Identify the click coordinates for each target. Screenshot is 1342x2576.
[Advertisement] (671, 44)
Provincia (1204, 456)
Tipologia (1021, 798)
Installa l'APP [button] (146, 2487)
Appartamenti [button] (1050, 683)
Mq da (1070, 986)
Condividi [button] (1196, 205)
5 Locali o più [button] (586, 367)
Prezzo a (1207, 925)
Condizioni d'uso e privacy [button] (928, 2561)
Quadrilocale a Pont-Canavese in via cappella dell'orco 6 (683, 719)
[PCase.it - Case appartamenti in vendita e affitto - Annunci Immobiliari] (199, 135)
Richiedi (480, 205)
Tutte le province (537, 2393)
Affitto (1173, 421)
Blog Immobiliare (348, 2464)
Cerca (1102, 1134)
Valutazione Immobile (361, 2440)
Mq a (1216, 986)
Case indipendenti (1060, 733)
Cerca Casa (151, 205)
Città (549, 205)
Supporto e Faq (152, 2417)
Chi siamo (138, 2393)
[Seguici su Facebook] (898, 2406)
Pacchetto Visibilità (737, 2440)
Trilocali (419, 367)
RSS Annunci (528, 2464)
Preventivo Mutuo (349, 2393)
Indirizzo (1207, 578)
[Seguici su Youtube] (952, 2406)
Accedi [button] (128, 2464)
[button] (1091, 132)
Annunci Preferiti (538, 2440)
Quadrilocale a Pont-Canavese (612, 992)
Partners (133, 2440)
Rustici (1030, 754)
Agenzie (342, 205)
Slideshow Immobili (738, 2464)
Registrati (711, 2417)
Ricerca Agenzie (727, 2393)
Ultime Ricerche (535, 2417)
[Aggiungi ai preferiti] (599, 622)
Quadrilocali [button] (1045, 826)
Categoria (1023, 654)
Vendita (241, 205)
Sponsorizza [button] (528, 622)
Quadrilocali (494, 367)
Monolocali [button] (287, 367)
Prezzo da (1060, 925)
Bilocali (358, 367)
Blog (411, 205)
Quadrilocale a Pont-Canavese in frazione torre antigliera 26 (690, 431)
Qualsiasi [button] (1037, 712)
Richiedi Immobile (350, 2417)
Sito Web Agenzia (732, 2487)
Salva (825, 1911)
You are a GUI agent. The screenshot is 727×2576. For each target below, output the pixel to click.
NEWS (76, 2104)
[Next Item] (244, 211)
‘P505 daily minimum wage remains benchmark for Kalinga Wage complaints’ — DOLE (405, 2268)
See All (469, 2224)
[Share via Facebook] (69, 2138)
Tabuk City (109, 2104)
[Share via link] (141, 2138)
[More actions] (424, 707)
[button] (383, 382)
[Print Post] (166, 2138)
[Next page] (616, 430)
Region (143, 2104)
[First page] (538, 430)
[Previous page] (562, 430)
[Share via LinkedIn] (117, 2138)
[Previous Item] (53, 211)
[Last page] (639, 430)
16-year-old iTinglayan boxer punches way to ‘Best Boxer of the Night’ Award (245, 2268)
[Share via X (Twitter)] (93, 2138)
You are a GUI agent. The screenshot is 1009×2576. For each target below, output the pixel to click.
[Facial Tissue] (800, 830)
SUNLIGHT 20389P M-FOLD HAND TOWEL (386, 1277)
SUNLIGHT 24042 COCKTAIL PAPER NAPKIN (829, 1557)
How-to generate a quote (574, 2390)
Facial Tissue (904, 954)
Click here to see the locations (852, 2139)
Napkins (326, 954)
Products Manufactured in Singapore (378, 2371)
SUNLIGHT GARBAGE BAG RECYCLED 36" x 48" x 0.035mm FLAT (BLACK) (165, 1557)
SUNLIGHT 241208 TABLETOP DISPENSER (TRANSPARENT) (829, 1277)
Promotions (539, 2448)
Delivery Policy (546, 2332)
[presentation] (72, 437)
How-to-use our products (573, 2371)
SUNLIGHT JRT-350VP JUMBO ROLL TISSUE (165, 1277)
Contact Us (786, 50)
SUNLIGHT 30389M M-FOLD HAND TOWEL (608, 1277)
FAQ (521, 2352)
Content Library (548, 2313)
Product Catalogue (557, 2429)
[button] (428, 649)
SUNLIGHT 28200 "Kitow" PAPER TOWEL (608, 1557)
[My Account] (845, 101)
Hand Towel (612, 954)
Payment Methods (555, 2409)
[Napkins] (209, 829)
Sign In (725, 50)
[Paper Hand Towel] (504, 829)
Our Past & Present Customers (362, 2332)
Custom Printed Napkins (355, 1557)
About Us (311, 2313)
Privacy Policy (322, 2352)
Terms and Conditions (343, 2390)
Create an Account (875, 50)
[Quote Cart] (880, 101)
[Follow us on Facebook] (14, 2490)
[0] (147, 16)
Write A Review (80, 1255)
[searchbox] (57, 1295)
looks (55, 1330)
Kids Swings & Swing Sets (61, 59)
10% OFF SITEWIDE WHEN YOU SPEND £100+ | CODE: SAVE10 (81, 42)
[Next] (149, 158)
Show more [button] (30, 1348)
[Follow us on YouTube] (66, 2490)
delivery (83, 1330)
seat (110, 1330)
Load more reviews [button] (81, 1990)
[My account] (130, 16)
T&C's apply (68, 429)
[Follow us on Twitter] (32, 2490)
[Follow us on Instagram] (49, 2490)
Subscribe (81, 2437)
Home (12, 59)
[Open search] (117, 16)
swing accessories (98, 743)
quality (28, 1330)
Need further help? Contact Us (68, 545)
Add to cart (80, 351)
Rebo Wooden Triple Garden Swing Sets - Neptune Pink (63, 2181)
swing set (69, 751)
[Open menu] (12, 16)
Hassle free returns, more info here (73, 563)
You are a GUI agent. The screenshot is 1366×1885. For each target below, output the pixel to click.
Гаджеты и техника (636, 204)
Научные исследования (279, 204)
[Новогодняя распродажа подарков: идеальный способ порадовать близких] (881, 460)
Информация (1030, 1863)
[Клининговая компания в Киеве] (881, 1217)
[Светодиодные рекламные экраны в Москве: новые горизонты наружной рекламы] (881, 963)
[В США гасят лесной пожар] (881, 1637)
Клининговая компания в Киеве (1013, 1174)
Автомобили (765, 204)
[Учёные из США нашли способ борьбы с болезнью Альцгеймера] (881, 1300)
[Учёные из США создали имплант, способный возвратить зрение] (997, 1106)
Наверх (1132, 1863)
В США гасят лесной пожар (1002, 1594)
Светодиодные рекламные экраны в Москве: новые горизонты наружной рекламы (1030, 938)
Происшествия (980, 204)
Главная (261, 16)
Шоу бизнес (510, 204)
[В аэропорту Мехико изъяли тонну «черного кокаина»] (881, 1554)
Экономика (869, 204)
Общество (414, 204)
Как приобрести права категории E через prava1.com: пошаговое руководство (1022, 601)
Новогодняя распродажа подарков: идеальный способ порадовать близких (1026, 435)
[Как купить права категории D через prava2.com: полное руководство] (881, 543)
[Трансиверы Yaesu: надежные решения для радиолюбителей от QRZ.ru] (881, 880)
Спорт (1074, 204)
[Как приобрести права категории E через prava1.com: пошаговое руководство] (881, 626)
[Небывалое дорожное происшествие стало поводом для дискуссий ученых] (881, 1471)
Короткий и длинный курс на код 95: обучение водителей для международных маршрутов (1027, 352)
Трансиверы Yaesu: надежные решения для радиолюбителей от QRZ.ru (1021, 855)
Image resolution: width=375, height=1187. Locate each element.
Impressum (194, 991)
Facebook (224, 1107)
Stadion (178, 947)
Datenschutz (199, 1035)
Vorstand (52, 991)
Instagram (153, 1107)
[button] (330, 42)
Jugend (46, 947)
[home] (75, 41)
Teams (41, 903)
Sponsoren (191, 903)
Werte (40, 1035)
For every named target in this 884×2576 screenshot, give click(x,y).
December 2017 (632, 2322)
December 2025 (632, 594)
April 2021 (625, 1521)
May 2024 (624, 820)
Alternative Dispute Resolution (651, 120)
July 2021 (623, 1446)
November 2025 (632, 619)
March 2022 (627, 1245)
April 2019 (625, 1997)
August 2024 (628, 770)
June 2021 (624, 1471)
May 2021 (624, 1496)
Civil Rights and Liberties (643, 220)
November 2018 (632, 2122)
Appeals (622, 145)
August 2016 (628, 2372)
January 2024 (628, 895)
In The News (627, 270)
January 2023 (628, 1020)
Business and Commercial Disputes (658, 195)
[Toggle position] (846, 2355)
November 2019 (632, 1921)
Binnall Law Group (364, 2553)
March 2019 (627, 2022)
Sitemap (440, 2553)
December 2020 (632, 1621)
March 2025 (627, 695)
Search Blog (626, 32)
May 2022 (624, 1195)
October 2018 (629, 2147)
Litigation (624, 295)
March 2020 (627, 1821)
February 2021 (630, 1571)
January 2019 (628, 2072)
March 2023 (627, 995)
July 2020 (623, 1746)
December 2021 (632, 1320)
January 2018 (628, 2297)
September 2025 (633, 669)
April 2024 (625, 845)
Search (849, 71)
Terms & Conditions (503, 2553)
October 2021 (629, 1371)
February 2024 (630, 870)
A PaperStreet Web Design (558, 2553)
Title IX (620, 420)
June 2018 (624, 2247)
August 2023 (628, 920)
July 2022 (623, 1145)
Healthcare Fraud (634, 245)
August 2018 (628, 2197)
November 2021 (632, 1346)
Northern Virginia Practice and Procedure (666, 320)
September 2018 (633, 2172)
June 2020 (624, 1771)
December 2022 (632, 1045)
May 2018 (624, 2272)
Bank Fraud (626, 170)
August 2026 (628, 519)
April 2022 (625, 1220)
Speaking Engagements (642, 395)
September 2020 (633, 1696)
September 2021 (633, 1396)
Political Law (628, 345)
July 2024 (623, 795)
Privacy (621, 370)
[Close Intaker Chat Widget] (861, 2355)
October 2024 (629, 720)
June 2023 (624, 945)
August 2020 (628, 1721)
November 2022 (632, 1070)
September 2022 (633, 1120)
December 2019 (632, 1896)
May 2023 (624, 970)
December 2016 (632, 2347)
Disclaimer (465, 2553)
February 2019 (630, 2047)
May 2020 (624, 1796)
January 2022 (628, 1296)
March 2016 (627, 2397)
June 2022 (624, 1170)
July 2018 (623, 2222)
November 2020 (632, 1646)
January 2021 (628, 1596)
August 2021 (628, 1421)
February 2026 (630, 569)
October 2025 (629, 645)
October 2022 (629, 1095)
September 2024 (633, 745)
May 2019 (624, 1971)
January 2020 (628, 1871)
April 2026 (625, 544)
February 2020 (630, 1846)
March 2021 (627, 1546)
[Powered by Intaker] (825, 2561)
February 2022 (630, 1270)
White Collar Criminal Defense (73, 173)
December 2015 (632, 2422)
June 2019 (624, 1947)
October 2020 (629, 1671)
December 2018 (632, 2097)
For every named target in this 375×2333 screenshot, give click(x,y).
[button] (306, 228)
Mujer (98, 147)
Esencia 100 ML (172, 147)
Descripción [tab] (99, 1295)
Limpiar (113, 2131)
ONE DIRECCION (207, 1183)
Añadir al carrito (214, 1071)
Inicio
....
* [Assigned task]:
Exactly as they appear above, write out the line containing "For every named target in this 375×2333" and each line that comes after it in the records.

* [Finished exercise]:
For every named target in this 375×2333 screenshot, give click(x,y).
[button] (306, 228)
Mujer (98, 147)
Esencia 100 ML (172, 147)
Descripción [tab] (99, 1295)
Limpiar (113, 2131)
ONE DIRECCION (207, 1183)
Añadir al carrito (214, 1071)
Inicio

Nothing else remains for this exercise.